Mettre de côté et ne pas augmenter vos charges, ce qui semble aller à contre-courant de ce qui se fait. La quasi-totalité des gens que je côtoie attendent ou ont attendu 30-35 ans pour avoir des enfants. Il leur faut alors un logement plus grand (et plus coûteux), une voiture plus grande voire une première voiture. Dans pas mal de cas, la mère arrête de travailler, ce qui aggrave encore la situation financière. La charge des études supérieures se manifeste justement quand le père-codeur a 40 ou 50 ans et qu’il devient plus difficile de conserver un travail rémunérateur.

Chacun se met le couteau qu’il veut sous la gorge :)

Passer freelance comme prestataire à temps plein pour un client. Vous n’êtes plus perçu comme un investissement pour la société mais comme un prestataire de services.
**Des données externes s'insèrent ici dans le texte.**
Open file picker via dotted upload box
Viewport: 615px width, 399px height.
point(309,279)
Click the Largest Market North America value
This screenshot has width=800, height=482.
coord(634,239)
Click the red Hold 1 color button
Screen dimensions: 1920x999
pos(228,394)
Vous pouvez calquer votre rate sur le boulot et sur l’offre et la demande sans tenir compte de qualités qui, à vos yeux (mais pas à ceux du client), justifieraient des honoraires plus élevés. Vous réduisez ainsi l’écart avec les plus jeunes.

Ce dernier point n’est que très théorique. Passer du statut d’employé à indépendant a bien d’autres implications qui ne vous conviendront pas forcément. Et vous ne braderez jamais vos tarifs jusqu’au niveau d’un junior, ne serait-ce parce que ça ne colle pas commercialement.

Par contre, passer freelance et travailler sur des projets reste une bonne option. Vous ne proposez pas un rate mais un prix fixe pour un travail donné. Vous faites non seulement du technique, mais vous faites probablement du technique comme ça vous plaît. Cela implique bien entendu de décrocher des contrats et de multiplier les clients.

Lancer votre boîte. Ce qui vous amènera peut-être à… moins développer. Sauf lors de la phase où vous attaquez un prototype, depuis votre garage (personnellement, je travaille depuis ma terrasse), ou lors de la phase extatique de développement d’un produit. L’entreprenariat implique cependant de bosser sur un tas d’autres choses que du développement, avec un risque d’échouer et de vivre un certain temps sans le sous. Et cela suppose une volonté réelle d’entreprendre, avec une idée viable à concrétiser.

Malheureusement pas de silver bullet à vous proposer, je le crains.